Texto>
_ _ _ _ _

Costa passou três dias de teste com distinção, interna e externamente, provando que há socialistas “democráticos e europeus que governam com boas contas”. Sonhando com uma “maioria absoluta” que o dispensou de dirigir uma palavra que fosse aos actuais parceiros de coligação informal.

Para um líder que perdeu nas urnas a primeira batalha e subiu ao poder da forma inesperada, convenhamos que este Congresso não se saldou por pouco. Reivindicando-se da herança política de 45 anos de Soarismo e mostrando-se ironicamente como o sucessor de Seguro, conseguiu reduzir Sócrates à mera condição de pequeno episódio entre os grandes na História.Centeno fez o resto. Por mais “irritante” que continue a parecer a alguns Costa teve mais uma vez tudo para sair ainda “mais optimista” da e para a Batalha. As reacções do PCP e do BE à saída foram sintomáticas do desagrado dos parceiros que Assis tinha considerado “anestesiados a bem do país".

Uma mão cheia de boas notícias e metas ambiciosas ajudou (tanto ou mais do que os bons números de Centeno) o tranquilo discurso de encerramento do 22 Congresso socialista: no Orçamento do próximo ano, estará contemplado um pacote destinado a estimular o regresso da geração “mais preparada de sempre”, oferecendo aos jovens que queiram regressar “condições únicas e extraordinárias”. Quais? Logo saberemos, que o congresso não serve para abrir o jogo orçamental.

Aos parceiros sociais, ficou lançado o repto: é forçoso que percebam a necessidade de oferecer aos trabalhadores a capacidade de modelar o seu volume de trabalho ao longo da vida, trabalhando mais em alguns momentos e menos noutros, com o reverso de, com isso, conciliarem melhor a sua vida, como a possibilidade de terem “todos os filhos que quiserem”. E porque não estender-se aos avós a possibilidade de participarem também em alguns dos direitos já concedidos aos pais? Quais? Mais tarde se verá.

O salário mínimo, como prometido, passará a 600 euros já no próximo ano, mas a fasquia é colocada mais alto: “É preciso fazer convergir o salário médio dos portugueses para a média europeia”, convencendo os empresários de que as “empresas do futuro só o terão com trabalhadores mais qualificados e melhor pagos”. Para isso fica a promessa:

“Temos de alinhar o esforço empresaria com políticas públicas”. De que tipo? Não sabemos, mas regista-se a certeza de que “com melhores salários para os trabalhadores haverá também melhores empresas”.

_ _ _ _ _

Material de origem>
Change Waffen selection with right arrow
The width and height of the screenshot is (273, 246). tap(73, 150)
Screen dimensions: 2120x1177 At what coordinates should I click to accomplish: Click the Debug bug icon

_ _ _ _ _

Tarefas a realizar>
**a)** Enumere, pela ordem em que aparecem, todas as pessoas que o texto identifica pelo nome.
**b)** Transcreva o trecho do texto que começa nas palavras "Aos parceiros sociais, ficou" e termina após "tarde se verá.".

Resultados do exercício>
**a)** Costa, Seguro, Sócrates, Centeno, Assis

**b)**
Aos parceiros sociais, ficou lançado o repto: é forçoso que percebam a necessidade de oferecer aos trabalhadores a capacidade de modelar o seu volume de trabalho ao longo da vida, trabalhando mais em alguns momentos e menos noutros, com o reverso de, com isso, conciliarem melhor a sua vida, como a possibilidade de terem “todos os filhos que quiserem”. E porque não estender-se aos avós a possibilidade de participarem também em alguns dos direitos já concedidos aos pais? Quais? Mais tarde se verá.